The White House assailed Congress for putting off a vote on whether to bail out the struggling auto industry, blasting Democrats for their “mindless opposition,” a spokeswoman said Friday.
“It is appalling that Congress decided to leave town without addressing a problem that they themselves said needed to be addressed,” Dana Perino told reporters traveling with President George W. Bush to Lima for a summit of Asia-Pacific leaders.
“There is this mindless opposition to anything that the president or Republicans would support,” Perino said, declining to specify which lawmakers.
“I think it's obvious. I don't have to name them. They know who they are,” she said.
Democrats in Congress Thursday put off a vote on a bailout for crisis-hit “Big Three” automakers until at least December, and ordered industry chiefs to come up with a new restructuring plan.
Perino also criticized Congress for asking automakers to come back next month with proposals on how government aid would help them.
“How in the world are 535 members of Congress going to determine the viability of a company?” Perino asked.
“It's mind-boggling. They can't even get together to pass a Mother's Day resolution.”
Top executives from Chrysler, Ford and General Motors this week begged Congress for the multi-billion-dollar loans and warned that the industry faces a “catastrophic collapse” if the lawmakers didn't fund them.
Democrats said the chief executives of the “Big Three” auto firms, pilloried for flying to Washington to plead for rescue aid on luxury corporate jets, had failed to convince them they could restructure their reeling companies.

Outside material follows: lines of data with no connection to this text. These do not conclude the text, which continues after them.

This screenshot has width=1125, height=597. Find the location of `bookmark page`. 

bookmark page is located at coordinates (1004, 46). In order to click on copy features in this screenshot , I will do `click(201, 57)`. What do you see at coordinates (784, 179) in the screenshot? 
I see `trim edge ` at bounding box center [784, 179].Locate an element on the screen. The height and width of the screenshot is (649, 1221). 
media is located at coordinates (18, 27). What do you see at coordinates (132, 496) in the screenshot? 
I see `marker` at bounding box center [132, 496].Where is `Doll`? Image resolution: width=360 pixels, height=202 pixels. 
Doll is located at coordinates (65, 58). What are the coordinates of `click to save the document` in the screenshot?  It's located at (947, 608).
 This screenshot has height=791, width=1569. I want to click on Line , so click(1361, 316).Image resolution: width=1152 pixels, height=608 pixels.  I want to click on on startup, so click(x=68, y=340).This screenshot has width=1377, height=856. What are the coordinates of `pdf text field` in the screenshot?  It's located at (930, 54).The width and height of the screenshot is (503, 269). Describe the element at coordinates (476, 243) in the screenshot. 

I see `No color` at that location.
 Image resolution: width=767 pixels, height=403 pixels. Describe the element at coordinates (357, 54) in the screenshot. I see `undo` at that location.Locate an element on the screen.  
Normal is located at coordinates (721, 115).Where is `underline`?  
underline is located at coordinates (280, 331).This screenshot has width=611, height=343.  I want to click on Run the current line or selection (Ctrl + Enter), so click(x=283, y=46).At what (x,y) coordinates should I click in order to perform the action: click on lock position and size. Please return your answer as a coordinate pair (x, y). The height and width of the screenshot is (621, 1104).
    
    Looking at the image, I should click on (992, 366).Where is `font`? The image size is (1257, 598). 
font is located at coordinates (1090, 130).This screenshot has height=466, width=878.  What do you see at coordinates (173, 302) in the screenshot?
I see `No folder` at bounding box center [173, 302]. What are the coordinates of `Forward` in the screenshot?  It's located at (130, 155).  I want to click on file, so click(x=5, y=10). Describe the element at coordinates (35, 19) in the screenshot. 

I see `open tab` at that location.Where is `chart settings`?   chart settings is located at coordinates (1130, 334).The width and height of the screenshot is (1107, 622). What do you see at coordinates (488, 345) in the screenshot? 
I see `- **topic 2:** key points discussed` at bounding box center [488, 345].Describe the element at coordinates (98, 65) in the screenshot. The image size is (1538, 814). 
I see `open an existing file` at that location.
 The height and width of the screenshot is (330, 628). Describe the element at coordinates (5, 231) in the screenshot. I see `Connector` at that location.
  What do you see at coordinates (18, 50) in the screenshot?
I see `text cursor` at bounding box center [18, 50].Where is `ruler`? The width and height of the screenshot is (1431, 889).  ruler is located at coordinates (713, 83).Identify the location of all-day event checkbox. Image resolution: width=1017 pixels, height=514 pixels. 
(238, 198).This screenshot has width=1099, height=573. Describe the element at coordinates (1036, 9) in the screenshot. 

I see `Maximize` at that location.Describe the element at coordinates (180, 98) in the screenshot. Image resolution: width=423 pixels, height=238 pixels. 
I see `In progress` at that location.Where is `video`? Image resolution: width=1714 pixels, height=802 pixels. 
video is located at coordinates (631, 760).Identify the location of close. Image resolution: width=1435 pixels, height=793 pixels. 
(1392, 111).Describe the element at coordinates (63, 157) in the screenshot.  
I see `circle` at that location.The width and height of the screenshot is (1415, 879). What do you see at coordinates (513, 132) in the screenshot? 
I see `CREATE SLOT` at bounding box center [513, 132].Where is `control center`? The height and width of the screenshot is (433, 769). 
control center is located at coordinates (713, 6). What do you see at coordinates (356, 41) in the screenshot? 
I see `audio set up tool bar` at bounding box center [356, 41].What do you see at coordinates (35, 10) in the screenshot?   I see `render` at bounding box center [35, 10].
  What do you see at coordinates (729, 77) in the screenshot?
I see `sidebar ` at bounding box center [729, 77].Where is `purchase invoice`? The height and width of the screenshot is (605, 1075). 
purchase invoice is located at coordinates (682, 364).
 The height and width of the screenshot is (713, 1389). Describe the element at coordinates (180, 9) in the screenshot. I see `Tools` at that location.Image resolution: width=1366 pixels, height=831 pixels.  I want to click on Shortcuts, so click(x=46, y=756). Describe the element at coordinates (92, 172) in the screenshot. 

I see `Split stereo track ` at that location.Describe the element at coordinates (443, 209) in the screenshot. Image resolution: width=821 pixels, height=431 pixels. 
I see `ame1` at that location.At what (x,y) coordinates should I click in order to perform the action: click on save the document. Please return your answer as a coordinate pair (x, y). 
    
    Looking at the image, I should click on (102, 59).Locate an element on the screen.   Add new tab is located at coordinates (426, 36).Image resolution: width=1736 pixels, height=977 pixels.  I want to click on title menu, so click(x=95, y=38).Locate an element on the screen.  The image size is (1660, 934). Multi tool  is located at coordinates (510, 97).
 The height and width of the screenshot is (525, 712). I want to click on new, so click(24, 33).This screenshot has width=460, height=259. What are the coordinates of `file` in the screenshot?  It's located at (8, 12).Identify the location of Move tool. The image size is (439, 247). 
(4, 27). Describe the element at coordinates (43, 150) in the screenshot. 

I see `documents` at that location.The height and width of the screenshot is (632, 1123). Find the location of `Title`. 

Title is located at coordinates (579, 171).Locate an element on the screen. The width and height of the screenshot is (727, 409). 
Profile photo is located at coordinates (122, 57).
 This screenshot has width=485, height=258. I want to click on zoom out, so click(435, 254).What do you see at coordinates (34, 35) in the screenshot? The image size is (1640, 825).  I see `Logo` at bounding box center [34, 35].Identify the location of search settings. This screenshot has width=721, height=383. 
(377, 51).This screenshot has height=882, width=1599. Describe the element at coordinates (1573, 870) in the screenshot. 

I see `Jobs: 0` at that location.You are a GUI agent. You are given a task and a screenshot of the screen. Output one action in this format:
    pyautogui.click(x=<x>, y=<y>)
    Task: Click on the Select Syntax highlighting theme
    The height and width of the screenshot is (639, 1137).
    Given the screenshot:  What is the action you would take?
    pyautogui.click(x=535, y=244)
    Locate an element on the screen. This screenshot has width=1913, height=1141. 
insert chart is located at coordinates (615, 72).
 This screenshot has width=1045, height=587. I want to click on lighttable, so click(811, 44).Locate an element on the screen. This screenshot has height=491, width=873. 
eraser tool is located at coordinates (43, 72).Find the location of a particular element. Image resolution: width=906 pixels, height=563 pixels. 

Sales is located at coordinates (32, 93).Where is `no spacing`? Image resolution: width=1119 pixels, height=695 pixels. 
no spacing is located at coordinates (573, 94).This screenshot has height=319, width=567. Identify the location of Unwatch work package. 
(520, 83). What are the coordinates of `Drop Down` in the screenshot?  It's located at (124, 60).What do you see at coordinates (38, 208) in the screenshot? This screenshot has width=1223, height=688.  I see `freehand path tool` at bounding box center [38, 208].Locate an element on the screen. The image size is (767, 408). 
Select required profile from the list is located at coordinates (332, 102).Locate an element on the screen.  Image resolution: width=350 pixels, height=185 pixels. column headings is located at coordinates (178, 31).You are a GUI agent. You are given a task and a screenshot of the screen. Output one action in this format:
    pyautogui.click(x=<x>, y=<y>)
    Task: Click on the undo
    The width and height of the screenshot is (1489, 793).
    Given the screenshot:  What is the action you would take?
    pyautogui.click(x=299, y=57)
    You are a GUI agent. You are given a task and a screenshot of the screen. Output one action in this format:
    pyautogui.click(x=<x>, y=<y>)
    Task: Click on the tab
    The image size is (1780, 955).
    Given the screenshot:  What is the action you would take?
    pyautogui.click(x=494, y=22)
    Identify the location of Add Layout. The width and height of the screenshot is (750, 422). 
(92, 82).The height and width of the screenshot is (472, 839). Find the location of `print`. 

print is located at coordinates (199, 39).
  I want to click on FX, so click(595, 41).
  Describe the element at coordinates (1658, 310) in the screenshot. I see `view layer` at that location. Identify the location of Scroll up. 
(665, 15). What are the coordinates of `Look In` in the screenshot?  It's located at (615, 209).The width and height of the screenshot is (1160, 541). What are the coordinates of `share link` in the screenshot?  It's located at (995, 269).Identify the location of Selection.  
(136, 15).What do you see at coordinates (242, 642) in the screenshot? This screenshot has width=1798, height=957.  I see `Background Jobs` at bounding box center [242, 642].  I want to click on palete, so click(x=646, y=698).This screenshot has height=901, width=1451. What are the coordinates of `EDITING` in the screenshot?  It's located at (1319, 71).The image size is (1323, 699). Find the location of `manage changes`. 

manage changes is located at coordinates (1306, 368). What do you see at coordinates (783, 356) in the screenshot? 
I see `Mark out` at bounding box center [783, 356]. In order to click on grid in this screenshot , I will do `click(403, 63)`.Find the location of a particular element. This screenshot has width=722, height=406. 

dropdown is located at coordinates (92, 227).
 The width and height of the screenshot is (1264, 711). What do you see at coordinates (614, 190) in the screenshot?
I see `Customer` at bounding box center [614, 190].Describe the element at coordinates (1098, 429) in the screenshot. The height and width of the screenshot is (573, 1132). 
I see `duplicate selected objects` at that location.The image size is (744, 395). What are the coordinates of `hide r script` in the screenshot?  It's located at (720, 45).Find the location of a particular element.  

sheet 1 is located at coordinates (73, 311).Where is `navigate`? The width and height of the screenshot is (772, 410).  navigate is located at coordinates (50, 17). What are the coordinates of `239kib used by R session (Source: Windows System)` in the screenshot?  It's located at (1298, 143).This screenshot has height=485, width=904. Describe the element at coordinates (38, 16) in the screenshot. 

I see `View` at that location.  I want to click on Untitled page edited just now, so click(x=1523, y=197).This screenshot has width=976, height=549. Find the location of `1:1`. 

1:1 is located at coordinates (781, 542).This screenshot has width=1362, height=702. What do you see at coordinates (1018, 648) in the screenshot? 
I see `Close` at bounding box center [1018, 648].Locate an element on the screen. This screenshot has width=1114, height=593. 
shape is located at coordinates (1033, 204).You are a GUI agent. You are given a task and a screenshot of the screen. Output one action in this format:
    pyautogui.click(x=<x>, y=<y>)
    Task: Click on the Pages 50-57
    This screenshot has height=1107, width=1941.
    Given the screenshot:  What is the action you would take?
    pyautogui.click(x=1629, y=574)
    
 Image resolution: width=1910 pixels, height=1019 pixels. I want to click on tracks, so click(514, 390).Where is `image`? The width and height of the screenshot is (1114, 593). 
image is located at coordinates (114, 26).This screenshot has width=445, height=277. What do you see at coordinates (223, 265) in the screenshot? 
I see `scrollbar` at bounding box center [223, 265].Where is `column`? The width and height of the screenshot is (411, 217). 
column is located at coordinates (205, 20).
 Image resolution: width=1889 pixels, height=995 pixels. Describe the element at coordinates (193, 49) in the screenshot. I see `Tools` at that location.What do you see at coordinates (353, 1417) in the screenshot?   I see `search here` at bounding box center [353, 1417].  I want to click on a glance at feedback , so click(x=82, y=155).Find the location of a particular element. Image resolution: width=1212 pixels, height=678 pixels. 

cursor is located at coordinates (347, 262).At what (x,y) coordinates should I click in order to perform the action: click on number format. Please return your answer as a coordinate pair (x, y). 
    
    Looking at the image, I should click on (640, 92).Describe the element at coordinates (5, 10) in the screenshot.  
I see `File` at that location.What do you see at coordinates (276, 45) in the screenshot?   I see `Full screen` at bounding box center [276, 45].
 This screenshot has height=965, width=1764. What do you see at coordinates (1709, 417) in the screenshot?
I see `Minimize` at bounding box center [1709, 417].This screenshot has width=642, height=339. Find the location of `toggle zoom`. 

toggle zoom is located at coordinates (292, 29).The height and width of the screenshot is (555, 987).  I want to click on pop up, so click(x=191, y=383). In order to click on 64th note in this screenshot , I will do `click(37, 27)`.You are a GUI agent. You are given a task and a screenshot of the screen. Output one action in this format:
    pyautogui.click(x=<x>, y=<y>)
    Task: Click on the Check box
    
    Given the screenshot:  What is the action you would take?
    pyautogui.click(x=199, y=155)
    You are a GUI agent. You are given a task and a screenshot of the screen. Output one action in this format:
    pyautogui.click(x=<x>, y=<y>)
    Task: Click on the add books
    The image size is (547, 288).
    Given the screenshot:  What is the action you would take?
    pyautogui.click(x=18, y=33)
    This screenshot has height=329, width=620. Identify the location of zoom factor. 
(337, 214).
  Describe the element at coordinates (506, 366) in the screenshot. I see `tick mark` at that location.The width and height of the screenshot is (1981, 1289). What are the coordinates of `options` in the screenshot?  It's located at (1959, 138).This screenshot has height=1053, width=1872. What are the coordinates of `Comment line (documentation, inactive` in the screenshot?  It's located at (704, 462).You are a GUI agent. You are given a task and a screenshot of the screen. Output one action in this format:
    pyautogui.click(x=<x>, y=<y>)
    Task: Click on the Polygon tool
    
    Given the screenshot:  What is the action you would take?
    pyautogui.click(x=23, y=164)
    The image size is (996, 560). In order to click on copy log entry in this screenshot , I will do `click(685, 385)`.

However Democratic House Speaker Nancy Pelosi said lawmakers would act as soon as they were satisfied by the industry's proposals, a day after she and Senate Majority leader Harry Reid put off a vote on a bailout.
“We can't do nothing,” Pelosi said at her weekly press conference.
“Doing nothing is, I don't think, an option. But what we do will be determined by what they do.
She also hinted that if the auto makers did not satisfy lawmakers with their new restructuring plans, they might have to wait until president-elect Barack Obama takes office in January.
“Again, it's only a couple of weeks from then, from (the) ninth or tenth of December until when Congress comes into session in January.”
Reid said Thursday it was a “sad reality” that despite a bipartisan deal by senators from states which have millions of jobs depending on the industry, that there was not yet sufficient support for a bailout.
He said the chiefs of Chrysler, Ford and General Motors must come up with a restructuring plan and Congress would consider whether to provide billions of dollars in funding in December.
“We do not have the votes,” Reid said.
“Yes, we are kicking the can down the road, because that will give us the opportunity to do something positive.”
The auto giants say their problems are not of their making, arguing they have been hit by falling demand amid the financial crisis.
But critics say the firms have been left flat-footed because they failed to develop smaller, fuel efficient cars, and for years concentrated on gas-guzzling sports utility vehicles, demand for which was hit by high fuel prices.